There’s many issues going on, and cloning wouldn’t solve any of them, best I can tell.
Bees -and pollinators in general- are declining because of a lack of suitable habitats and food sources, excess of pesticides and such factors, your newly released clone bees would simply die of starvation or whatever killed the previous bees. Bees, in general, need a mix of pollen and nectar sources, which are not supplied by the vast monocultures from modern agriculture. The pollen and nectar which is available is over far too short a season, so crops which need pollination aren’t getting it, because pollinators can’t survive during the rest of the year, so when they’re needed they’re not there.
One method which has been used to try to combat this is to move honey bees (which can store huge amounts of honey to tide them over poor seasons) around, so they’re in place when they’re needed to pollinate a crop, and should be able to collect enough stores at each site to last- with the stores being topped up later with cheaper syrup by beekeepers if needed. While this is a traditional practice, moving hives to orchards for the blossom, it has limits, and traditionally they wouldn’t be moved to more than 2 or 3 sites per year. Now, they can be moved to a new crop every few weeks, through the main season. Current thinking on Colony Collapse Disorder is that it’s actually largely caused by the stress to the bees of being moved so often, losing many of the foraging workers every time as well as the simple stress of being shut up for days, combined with low-level pesticide poisoning and diseases which would normally only sligthly weaken a hive. It also allows diseases to spread like wildfire, as colonies get constantly moved to new areas, with new neighbours.
Also, a large part of the issue is not a simple ‘lack of bees’ it’s reduced diversity of bee population. Honey bees aren’t native to the US, and actually had a suppressing effect on native bee populations (as they’re better at surviving bad seasons). Relying more on honey bees seems to be actually reducing the native pollinator population, as well as having negative effects on the honey bees as they get moved round more and more. This often gets simplified down to ‘bees are getting rarer!’ but really the problems facing native bees and honey bees are different, requiring different solutions. Cloning wouldn’t help natives at all, it’d make the lack of diversity worse, making it easier for diseases to spread through a wild population, and it’s utterly unnecessary for managed honeybees, which are commercially bred anyway.

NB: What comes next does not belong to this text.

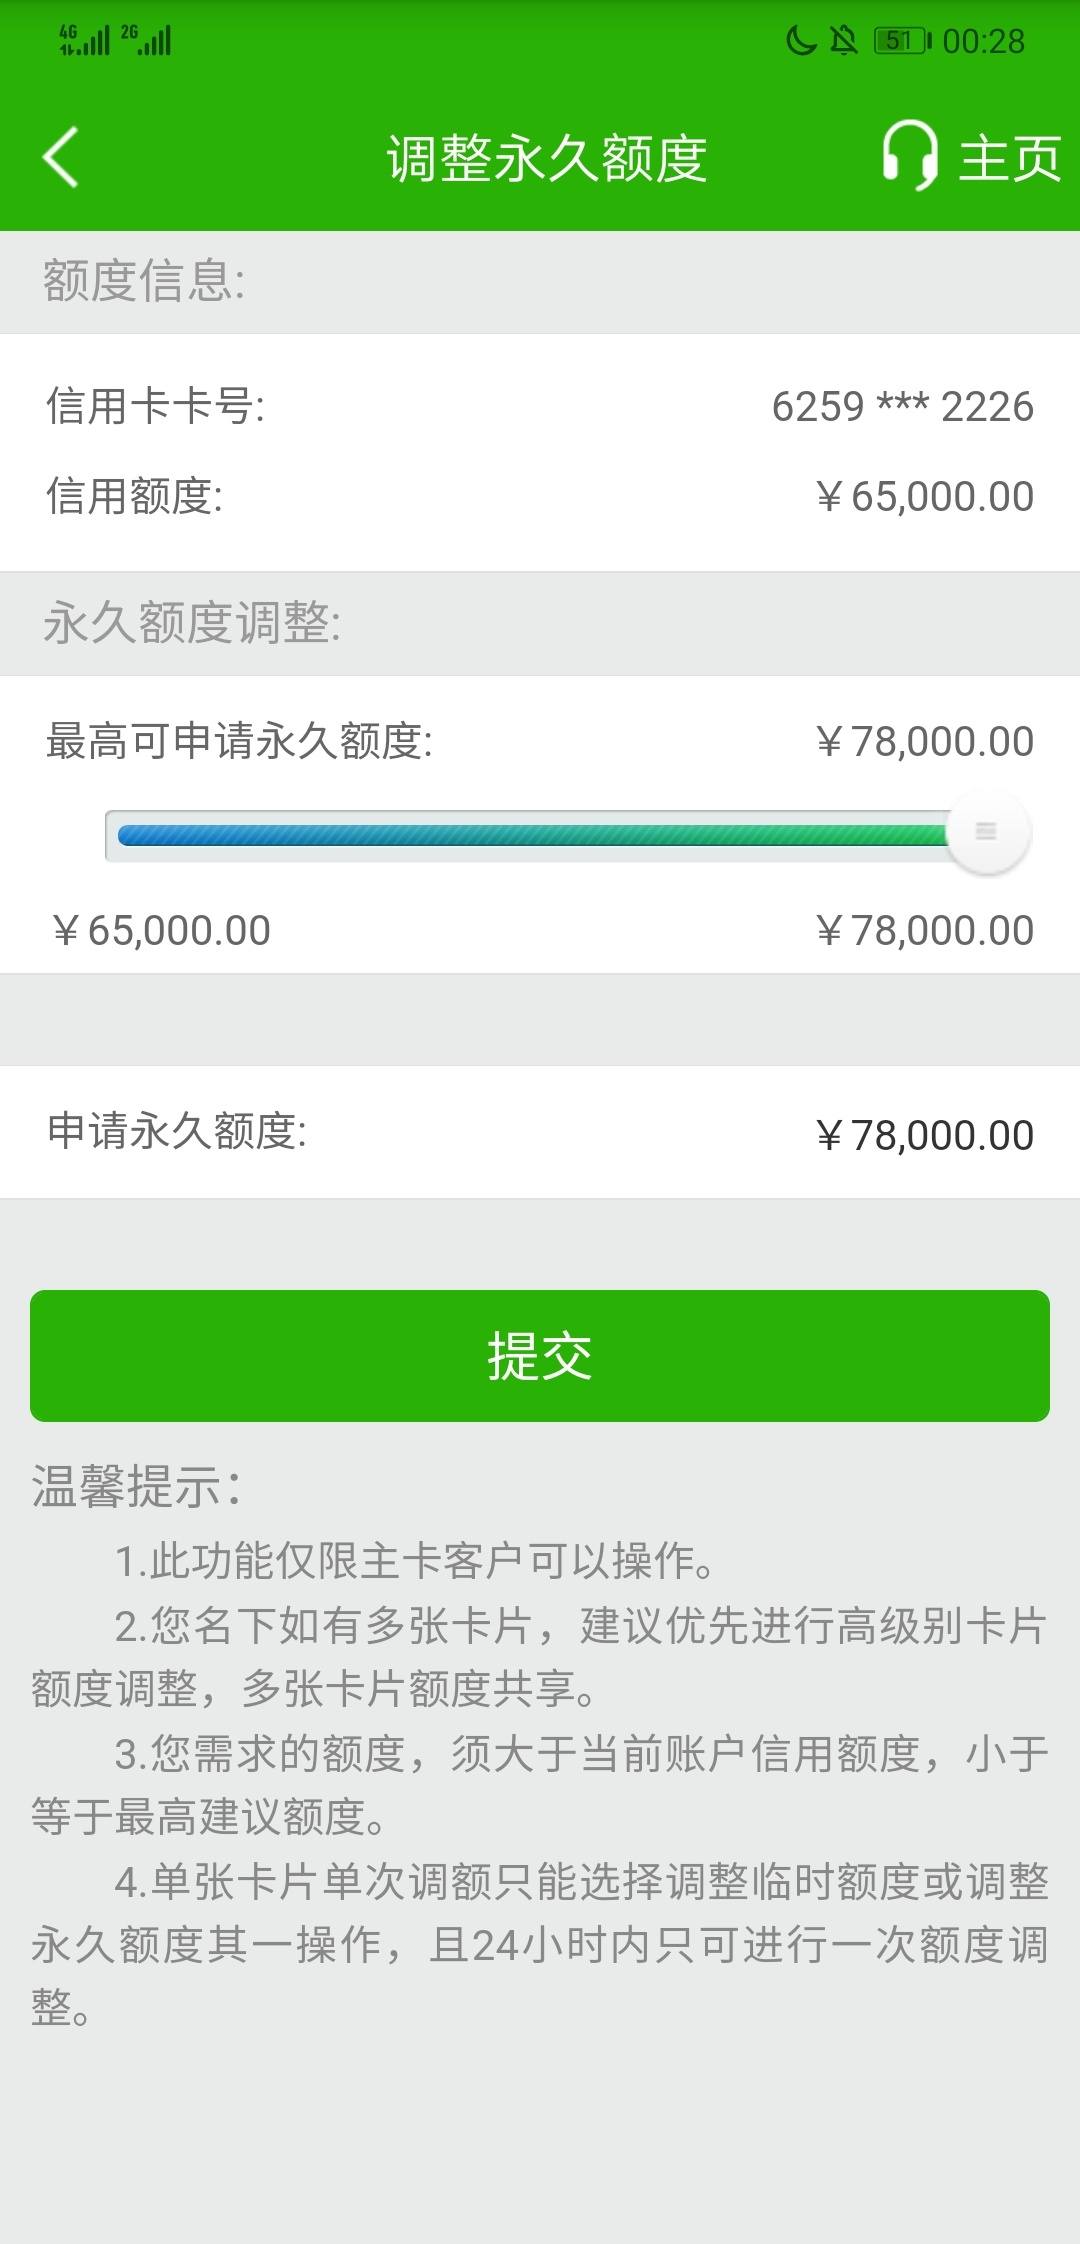Viewport: 1080px width, 2244px height.
Task: Tap the credit card number 6259 *** 2226
Action: click(903, 407)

The good news is that if the factors reducing the bee population were removed, the numbers (at least of most species) could rapidly bounce back. A stat I’ve read is that 85% of UK honeybees were killed by a selection of diseases (thought at the time to be one condition and known as ‘Isle of Wight disease’) in only one or two years back in the 1920s. Within 5 years of a resistant bee being found, the number of colonies was higher than it had been before the crash.